Lluvia de verano, de Ahmet Hamdi Tanpinar (Sexto Piso) Ilustraciones de Hassan Zahreddine. Traducción de Rafael Carpintero Ortega | por Juan Jiménez García
Llueve. Cae una de esas fugaces lluvias del verano. Sabri es escritor. Su mujer se ha marchado durante una temporada con sus hijos y está solo, entregado a la escritura de un libro. Sus días pasan entre esa escritura, los viajes a Estambul para recoger información y el fugaz tiempo que dedica a pescar. Nada más. Convive con Karagöz y Hacivat, personajes del teatro de sombras convertidos en sus voces de dentro. Pero ese día, ese día en concreto, llueve. En su jardín se encuentra con una desconocida que, sin embargo, parece conocer el lugar.

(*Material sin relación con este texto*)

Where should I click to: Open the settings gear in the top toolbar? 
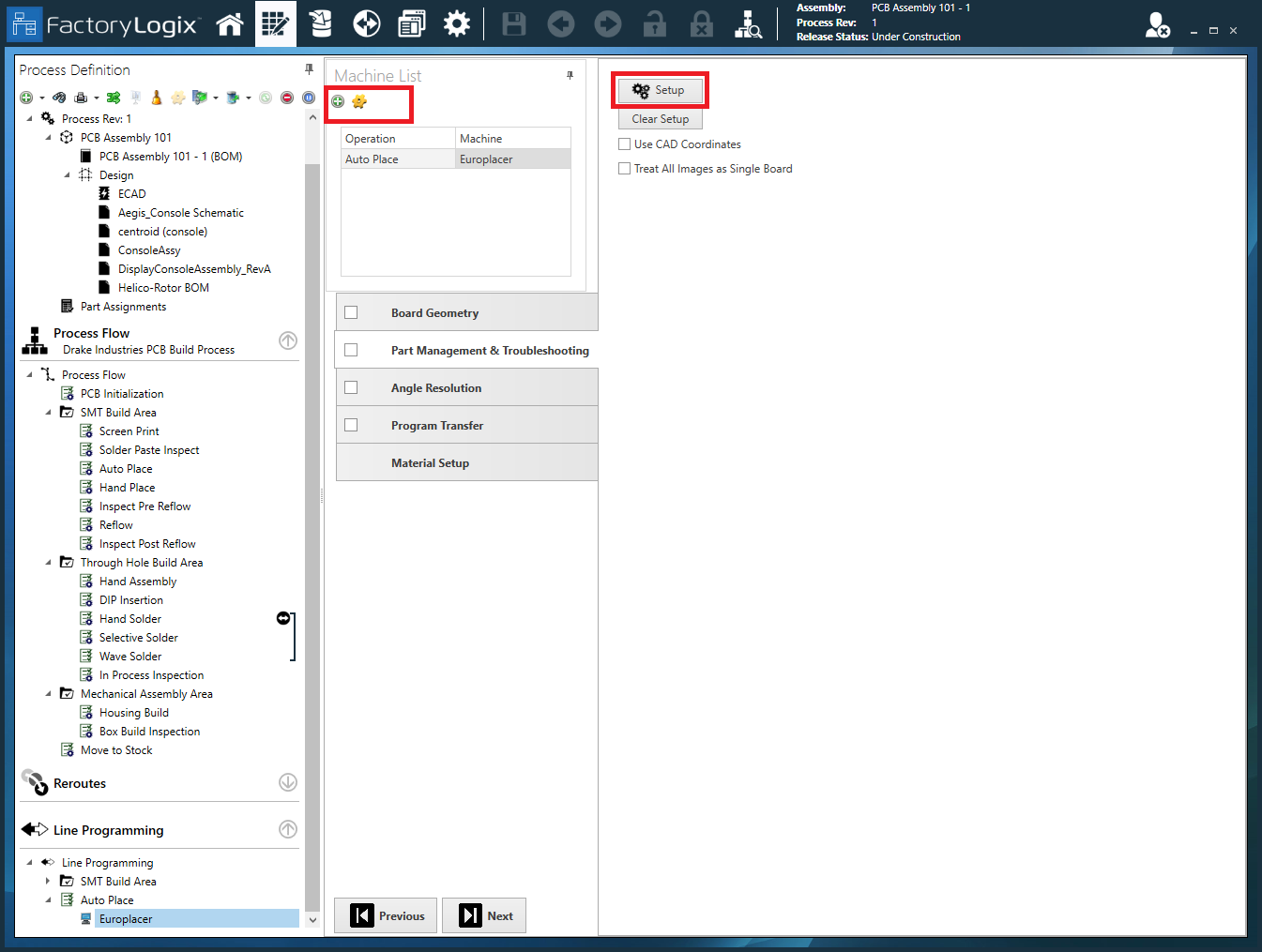(x=457, y=23)
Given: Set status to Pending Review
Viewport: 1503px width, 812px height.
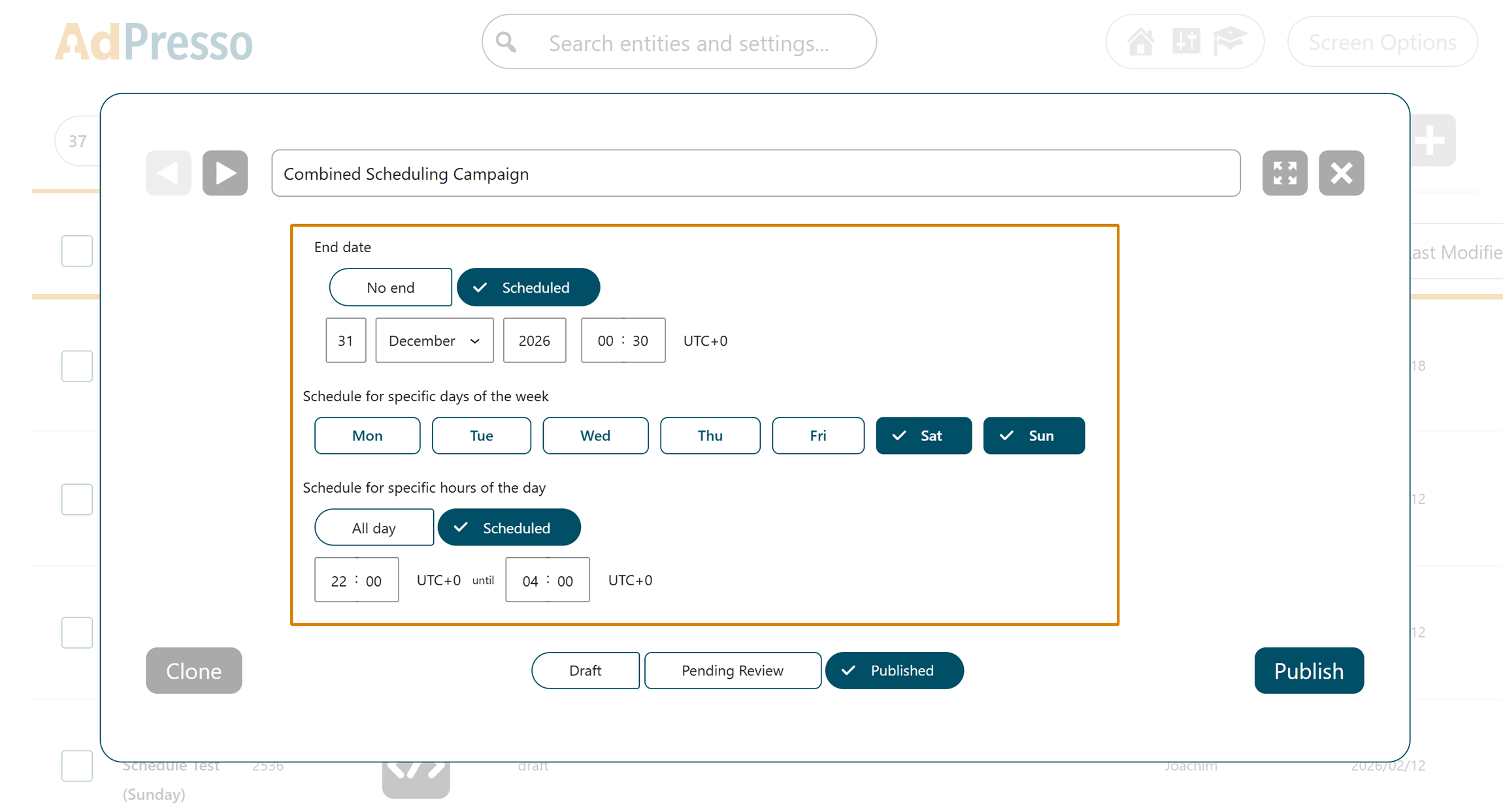Looking at the screenshot, I should point(733,670).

La invita a entrar, a cambiarse de ropa mientras se seca la suya, y así empieza una fugaz relación hecha de pocas cosas pero que, sin embargo, parece atravesada por las puntadas de un hilo que los mantiene juntos, estando o sin estar.
Ahmet Hamdi Tanpinar es uno de esos escritores que vivieron entre dos mundos, oriente y occidente, y cuya obra permaneció, para iluminar la de otros que vendrían después. Una obra moderna, ágil y quebradiza. Este Lluvia de verano es así. Fugaz y frágil, hecho de pensamientos pasajeros que se niegan a desvanecerse del todo. Sabri, que piensa que ya no debería esperar mucho (pasados los cuarenta años, con su mujer, con sus dos hijos) y que no espera nada, se encuentra con que no puede renunciar a la presencia de esa muchacha. Como las ilustraciones de Hassan Zamreddine que acompañan el libro, todo discurre en un claroscuro, en una zona en la que las palabras son algo incierto. Unas palabras que sirven para agarrarse a ellas o para evocarlas en desganados intentos de huída.

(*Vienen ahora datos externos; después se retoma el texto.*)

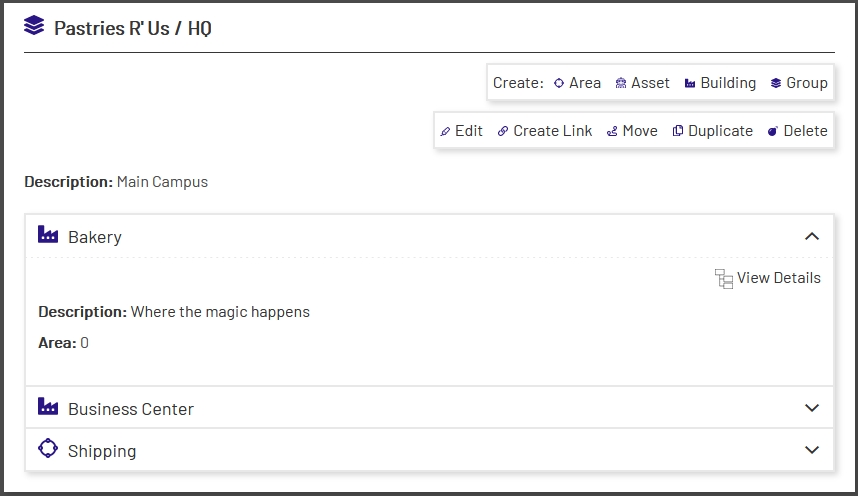Click the Asset icon in Create bar
This screenshot has height=496, width=858.
coord(621,83)
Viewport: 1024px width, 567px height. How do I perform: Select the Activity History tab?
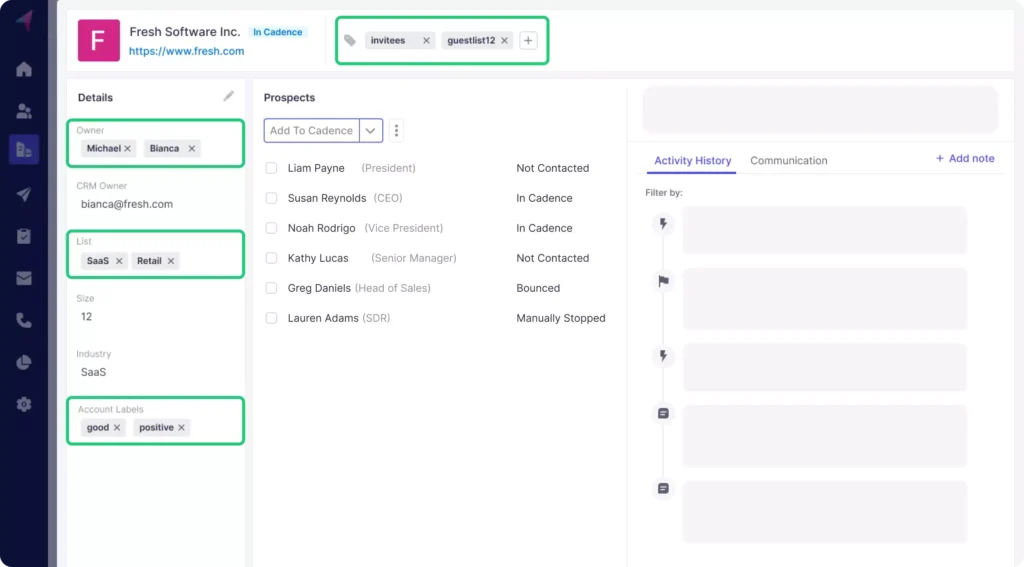tap(692, 160)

Tras ese primer encuentro, la muchacha se marcha a Estambul y tal vez no se volverán a encontrar nunca. A Sabri esto le parece bien. Es más: tiene la seguridad de no volverla a encontrar. Es triste, pero es cómodo. Es lo mejor para seguir con esa vida que se ha dado, hecha de días demasiado parecidos entre sí. Todo está bien. Pero una noticia en el periódico le hace temer por ella, y en ese temor encuentra algo más. Ella volverá, un día. Como si las cosas no hubieran podido ser de otro modo. Volverá con esa manera suya de ser, que convierte todo en algo cotidiano y las cosas son de una extraña sencillez. Y entonces las cosas cobrarán un sentido. Las palabras, sus palabras, la lluvia de verano, su presencia allí. Un mundo desaparecido.

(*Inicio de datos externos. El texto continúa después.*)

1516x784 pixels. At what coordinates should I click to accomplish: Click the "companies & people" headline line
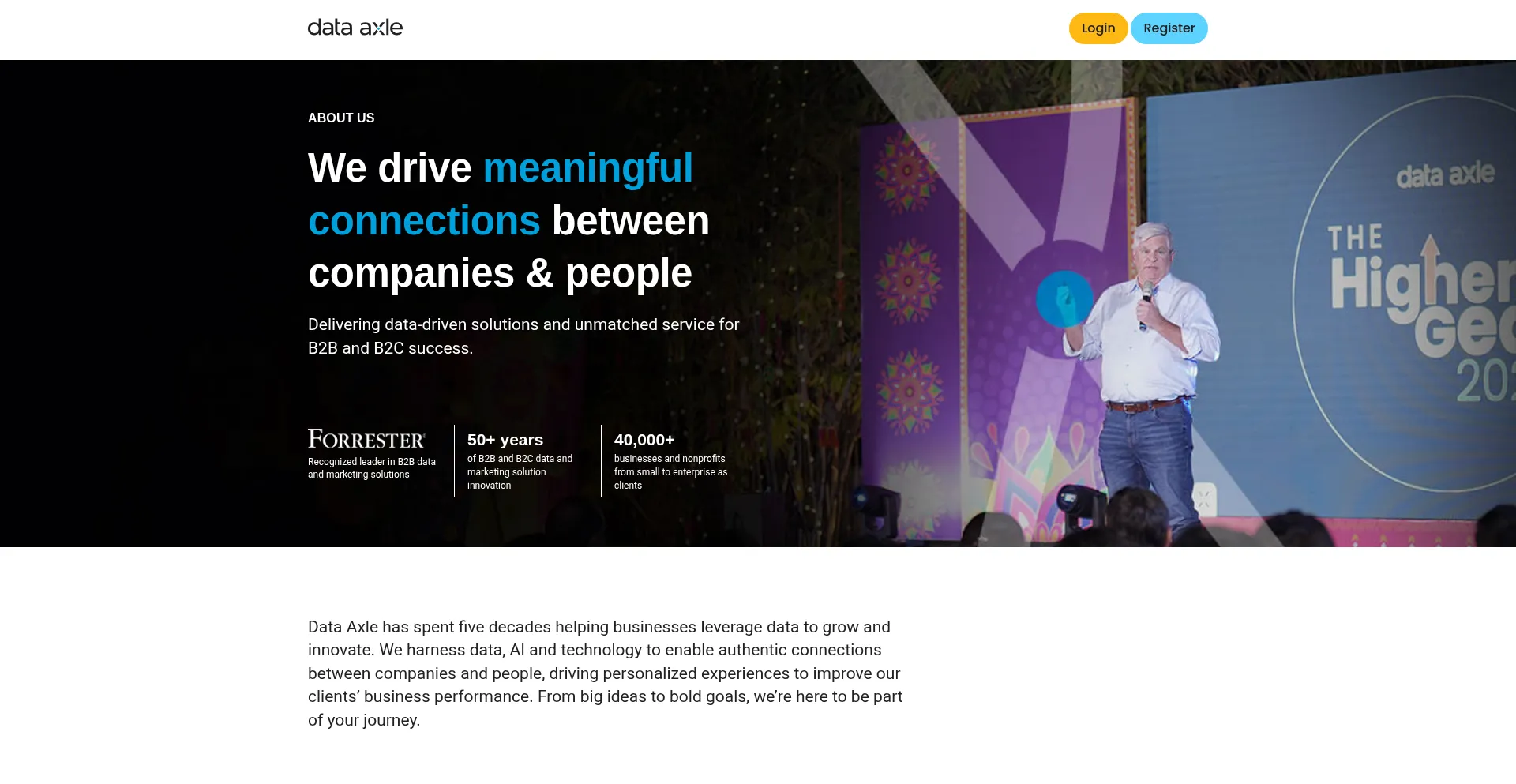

Tanpinar escribe una obra para los sentidos. Una pequeña obra de cámara para pocos instrumentos, interpretada desde la convicción de que los sentimientos surgen de pequeñeces, de instantes rara vez elegidos, y que luego se van enredando, como la hiedra en la pared de una vieja casa. Así, la vida de Sabri y esa joven bella y misteriosa se va entrelazando sin llegar a ser nunca una sola cosa, pero de una manera más profunda que sus propios matrimonios. Tal vez por una simple cuestión de fugacidad, por saber que difícilmente se volverán a ver y que su relación es una lluvia de verano más, que se irá como ha venido. Que nos dejará momentáneamente empapados pero acabará por secarse y quedar como un recuerdo, el recuerdo de unas sensaciones. La belleza del instante y la de la deriva de las conversaciones y las palabras.